Capitulo 36: Solo el comienzo
-Así que eso sucedió… -murmuró Sakura por lo bajo.
-¡Yo voy a encontrar a los responsables, ya lo he decidido!- exclamó Naruto golpeando el escritorio.
Gaara alzó sus ojos aguamarina a su compañero desde su asiento.
-No será fácil… no hay rastro ni de los Shinobis responsables ni de los que los contrataron… -luego suspiró con pesadez mientras Temari comenzaba a vendar las heridas de su pecho con cuidado.
-Yo opino que deberíamos esperar hasta que hagan algún movimiento… o tal vez no lo hagan… -comentó la mujer de ojos claros como los de su hermano.- tal vez los causantes de esto crean que Hinata ya ha sido quitada del medio…
Yamato carraspeó.
-Tal vez deberíamos volver a Konoha e investigar los sucesos… -observó detenidamente a su equipo.- En menos de dos semanas deberíamos encontrar algún indicio…
Los tres asintieron al unismo. Naruto volvió su vista a Garaa con decisión, dándole a entender que no fracasaría en aquella misión. El Kazekague solo asintió levemente con la cabeza, sin demasiadas esperanzas… aunque tal vez, con un poco de suerte llegarían a hallar alguna respuesta…
Los cuatro Shinobis del equipo siete se pusieron de pié y desaparecieron del lugar con suma rapidez. En cuanto las nubes de humo en las cuales se disolvieron lograron dispersarse, su hermana mayor suspiró con pesadez y amarró las vendas de Gaara con firmeza a su espalda.

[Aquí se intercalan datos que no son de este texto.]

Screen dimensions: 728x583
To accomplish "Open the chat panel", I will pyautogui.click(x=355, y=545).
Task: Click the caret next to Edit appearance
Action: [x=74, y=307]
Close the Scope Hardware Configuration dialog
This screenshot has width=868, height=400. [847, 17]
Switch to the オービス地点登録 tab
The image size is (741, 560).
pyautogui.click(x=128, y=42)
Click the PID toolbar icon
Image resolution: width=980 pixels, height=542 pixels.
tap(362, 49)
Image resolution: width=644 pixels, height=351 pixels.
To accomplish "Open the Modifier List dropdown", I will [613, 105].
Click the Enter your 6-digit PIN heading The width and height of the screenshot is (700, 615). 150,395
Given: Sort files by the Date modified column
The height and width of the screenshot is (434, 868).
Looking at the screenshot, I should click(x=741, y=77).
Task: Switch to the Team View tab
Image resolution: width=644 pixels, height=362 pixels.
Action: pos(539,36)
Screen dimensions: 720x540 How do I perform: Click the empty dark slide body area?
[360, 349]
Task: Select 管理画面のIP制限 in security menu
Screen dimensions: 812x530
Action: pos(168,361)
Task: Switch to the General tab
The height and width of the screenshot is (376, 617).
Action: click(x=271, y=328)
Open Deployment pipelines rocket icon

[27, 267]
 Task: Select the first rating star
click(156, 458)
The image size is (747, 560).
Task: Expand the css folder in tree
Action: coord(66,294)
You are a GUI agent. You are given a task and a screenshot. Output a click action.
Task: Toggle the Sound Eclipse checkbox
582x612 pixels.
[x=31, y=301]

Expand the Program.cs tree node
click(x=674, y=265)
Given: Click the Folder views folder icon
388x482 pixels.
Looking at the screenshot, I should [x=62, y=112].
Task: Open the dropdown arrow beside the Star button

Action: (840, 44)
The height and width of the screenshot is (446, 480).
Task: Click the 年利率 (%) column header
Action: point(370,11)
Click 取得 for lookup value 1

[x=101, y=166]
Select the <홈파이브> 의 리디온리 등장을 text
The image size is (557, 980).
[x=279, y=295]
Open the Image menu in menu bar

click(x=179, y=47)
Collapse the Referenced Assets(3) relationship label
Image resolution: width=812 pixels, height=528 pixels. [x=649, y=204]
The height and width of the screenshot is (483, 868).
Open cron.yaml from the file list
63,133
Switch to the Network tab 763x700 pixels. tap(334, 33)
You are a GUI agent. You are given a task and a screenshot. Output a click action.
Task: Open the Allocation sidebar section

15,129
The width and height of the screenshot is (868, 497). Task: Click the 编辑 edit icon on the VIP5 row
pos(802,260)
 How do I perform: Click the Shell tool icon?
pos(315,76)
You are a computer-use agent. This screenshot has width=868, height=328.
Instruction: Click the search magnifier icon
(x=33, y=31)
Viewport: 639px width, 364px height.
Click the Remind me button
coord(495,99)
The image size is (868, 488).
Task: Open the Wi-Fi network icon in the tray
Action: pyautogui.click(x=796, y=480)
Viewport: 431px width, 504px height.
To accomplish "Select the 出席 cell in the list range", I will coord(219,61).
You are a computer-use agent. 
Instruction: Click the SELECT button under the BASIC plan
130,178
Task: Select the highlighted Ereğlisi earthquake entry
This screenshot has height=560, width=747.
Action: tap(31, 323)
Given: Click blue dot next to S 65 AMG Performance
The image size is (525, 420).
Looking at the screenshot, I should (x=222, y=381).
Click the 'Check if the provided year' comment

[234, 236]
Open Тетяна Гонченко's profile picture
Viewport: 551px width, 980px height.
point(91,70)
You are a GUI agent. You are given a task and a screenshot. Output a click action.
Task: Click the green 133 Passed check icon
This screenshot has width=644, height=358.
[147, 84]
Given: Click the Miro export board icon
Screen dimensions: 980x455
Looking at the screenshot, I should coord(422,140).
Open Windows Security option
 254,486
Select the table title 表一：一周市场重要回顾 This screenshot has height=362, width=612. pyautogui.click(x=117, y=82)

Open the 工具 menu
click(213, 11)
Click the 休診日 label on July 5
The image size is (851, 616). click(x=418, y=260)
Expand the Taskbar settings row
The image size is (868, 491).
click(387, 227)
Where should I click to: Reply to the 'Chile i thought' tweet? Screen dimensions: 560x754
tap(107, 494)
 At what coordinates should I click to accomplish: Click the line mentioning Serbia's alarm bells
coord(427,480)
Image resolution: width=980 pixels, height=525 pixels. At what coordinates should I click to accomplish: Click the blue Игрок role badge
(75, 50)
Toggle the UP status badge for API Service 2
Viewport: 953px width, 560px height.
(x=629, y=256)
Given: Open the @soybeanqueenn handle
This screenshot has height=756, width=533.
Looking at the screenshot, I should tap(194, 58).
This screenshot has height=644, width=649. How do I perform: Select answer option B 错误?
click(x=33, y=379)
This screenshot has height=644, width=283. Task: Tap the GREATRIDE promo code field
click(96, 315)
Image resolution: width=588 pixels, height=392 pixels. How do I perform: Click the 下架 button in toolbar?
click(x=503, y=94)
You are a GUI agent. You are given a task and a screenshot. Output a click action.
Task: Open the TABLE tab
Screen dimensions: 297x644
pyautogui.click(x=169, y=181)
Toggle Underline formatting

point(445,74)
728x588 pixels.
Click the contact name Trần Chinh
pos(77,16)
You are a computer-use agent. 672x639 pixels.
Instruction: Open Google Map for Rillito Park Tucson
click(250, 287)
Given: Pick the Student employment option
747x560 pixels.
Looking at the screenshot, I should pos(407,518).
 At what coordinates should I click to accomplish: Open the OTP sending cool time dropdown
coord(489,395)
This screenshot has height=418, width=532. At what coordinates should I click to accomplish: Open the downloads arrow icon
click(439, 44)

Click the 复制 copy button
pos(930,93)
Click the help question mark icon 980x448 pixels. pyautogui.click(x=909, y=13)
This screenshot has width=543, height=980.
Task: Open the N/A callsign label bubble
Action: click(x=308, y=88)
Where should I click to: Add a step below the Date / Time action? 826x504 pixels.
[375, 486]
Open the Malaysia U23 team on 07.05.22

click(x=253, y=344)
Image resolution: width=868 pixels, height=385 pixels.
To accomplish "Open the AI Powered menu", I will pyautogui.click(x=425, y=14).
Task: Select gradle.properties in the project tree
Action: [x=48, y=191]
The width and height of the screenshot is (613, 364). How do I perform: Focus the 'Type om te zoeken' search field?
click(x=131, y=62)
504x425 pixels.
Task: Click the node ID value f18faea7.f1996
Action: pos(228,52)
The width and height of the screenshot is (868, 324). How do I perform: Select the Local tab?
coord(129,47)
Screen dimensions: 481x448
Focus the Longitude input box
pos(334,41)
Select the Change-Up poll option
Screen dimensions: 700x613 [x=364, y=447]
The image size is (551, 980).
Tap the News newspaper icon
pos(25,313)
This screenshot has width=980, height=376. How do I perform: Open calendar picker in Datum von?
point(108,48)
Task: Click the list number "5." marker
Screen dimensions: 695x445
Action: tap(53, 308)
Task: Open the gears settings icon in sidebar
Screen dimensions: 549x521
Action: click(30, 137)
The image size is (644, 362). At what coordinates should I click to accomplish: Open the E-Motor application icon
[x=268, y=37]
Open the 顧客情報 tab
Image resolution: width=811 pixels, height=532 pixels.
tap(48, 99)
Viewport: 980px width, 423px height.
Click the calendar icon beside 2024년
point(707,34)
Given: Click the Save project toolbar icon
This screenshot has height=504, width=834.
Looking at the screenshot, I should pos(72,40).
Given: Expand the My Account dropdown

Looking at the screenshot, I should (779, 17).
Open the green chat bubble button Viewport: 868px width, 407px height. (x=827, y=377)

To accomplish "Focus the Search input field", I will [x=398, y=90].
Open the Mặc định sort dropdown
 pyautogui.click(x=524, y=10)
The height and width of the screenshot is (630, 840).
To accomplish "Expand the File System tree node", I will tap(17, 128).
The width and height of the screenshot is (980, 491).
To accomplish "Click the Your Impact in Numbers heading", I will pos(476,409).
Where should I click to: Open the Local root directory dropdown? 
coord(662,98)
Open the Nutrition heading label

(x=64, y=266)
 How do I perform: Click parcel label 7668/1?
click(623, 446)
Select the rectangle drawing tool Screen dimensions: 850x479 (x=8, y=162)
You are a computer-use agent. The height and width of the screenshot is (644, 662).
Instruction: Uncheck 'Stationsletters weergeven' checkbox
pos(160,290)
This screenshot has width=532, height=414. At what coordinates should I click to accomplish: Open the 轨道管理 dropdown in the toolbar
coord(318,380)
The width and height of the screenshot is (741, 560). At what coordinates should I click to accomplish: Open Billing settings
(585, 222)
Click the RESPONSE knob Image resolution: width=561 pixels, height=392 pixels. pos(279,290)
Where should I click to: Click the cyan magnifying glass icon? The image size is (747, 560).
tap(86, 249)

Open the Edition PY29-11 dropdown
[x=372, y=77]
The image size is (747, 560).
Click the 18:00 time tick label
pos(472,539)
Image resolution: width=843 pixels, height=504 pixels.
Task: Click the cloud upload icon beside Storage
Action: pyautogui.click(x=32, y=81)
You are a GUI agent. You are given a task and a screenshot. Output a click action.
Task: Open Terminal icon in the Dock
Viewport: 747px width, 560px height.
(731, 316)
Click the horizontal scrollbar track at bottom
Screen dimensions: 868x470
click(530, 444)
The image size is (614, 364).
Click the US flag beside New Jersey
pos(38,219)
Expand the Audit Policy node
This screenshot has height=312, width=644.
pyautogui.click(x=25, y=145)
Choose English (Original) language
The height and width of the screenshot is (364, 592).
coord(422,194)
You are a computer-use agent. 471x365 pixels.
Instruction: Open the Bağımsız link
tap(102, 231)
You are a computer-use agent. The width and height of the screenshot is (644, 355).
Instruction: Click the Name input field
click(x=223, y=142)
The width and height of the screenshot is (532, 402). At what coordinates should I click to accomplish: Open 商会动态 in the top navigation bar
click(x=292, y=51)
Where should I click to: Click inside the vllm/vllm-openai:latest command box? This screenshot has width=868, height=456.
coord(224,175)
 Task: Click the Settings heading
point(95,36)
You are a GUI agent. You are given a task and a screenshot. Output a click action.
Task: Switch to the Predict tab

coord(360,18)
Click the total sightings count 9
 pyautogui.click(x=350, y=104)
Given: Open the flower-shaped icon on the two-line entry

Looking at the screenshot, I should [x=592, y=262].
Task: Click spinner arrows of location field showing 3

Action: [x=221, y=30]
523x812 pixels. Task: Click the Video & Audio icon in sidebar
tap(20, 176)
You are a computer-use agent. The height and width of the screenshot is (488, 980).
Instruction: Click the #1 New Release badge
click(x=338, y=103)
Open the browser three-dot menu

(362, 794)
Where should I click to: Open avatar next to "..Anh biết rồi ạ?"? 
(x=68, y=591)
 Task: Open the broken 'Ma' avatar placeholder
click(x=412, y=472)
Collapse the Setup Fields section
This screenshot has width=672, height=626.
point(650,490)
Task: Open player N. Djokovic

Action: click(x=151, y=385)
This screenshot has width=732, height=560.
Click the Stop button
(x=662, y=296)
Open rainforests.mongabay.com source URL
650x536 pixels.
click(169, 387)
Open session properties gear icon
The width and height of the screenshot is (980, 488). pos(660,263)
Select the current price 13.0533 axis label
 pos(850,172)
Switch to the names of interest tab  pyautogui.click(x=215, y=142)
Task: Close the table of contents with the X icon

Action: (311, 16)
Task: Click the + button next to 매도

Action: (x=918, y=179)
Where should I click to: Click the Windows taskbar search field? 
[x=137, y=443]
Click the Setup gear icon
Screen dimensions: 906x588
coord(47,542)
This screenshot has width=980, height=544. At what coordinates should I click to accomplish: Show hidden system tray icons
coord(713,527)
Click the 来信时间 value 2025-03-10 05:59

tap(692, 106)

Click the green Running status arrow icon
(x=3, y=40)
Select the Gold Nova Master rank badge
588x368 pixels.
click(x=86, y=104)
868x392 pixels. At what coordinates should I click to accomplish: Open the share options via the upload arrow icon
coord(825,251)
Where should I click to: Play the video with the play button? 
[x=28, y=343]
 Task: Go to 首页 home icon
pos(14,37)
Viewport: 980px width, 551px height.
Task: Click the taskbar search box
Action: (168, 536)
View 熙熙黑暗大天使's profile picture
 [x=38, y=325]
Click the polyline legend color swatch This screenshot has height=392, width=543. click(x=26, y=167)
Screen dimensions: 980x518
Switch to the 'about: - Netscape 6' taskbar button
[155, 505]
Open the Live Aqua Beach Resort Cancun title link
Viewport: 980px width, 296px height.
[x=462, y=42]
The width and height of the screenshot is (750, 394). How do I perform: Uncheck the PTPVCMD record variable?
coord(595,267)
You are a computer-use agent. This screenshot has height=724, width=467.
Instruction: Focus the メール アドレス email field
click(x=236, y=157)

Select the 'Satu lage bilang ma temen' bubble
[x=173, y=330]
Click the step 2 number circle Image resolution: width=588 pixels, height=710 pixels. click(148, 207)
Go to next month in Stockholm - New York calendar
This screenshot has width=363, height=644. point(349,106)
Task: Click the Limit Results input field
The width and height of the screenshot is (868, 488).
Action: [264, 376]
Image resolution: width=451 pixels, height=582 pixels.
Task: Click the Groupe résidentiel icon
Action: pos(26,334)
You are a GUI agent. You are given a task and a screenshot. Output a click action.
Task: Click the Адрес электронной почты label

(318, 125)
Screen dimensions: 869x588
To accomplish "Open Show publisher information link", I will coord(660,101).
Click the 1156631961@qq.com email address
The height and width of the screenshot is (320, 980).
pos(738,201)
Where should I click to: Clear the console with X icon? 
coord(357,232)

-Ya está… espero que sea suficiente musitó posando sus manos en sus caderas.- ¿Y qué harás con Hinata?
- He dejado a tres AMBUS para vigilarla.- repuso él colocándose lentamente su traje de Kazekague y acercando mas su silla a su escritorio. Luego, comenzó a despeinar su cabello, con nerviosismo. – Solo lleva un par de horas aquí pero no puedo dejar de sentirme preocupado por su salud… Ni siquiera sé cuando despertará…
Temari sonrió con tranquilidad.
-Tal vez debas estar un poco más tranquilo… Tomate las cosas con calma, Gaara… Si Hinata ya está estabilizada quiere decir que todo está bien. Ya despertará…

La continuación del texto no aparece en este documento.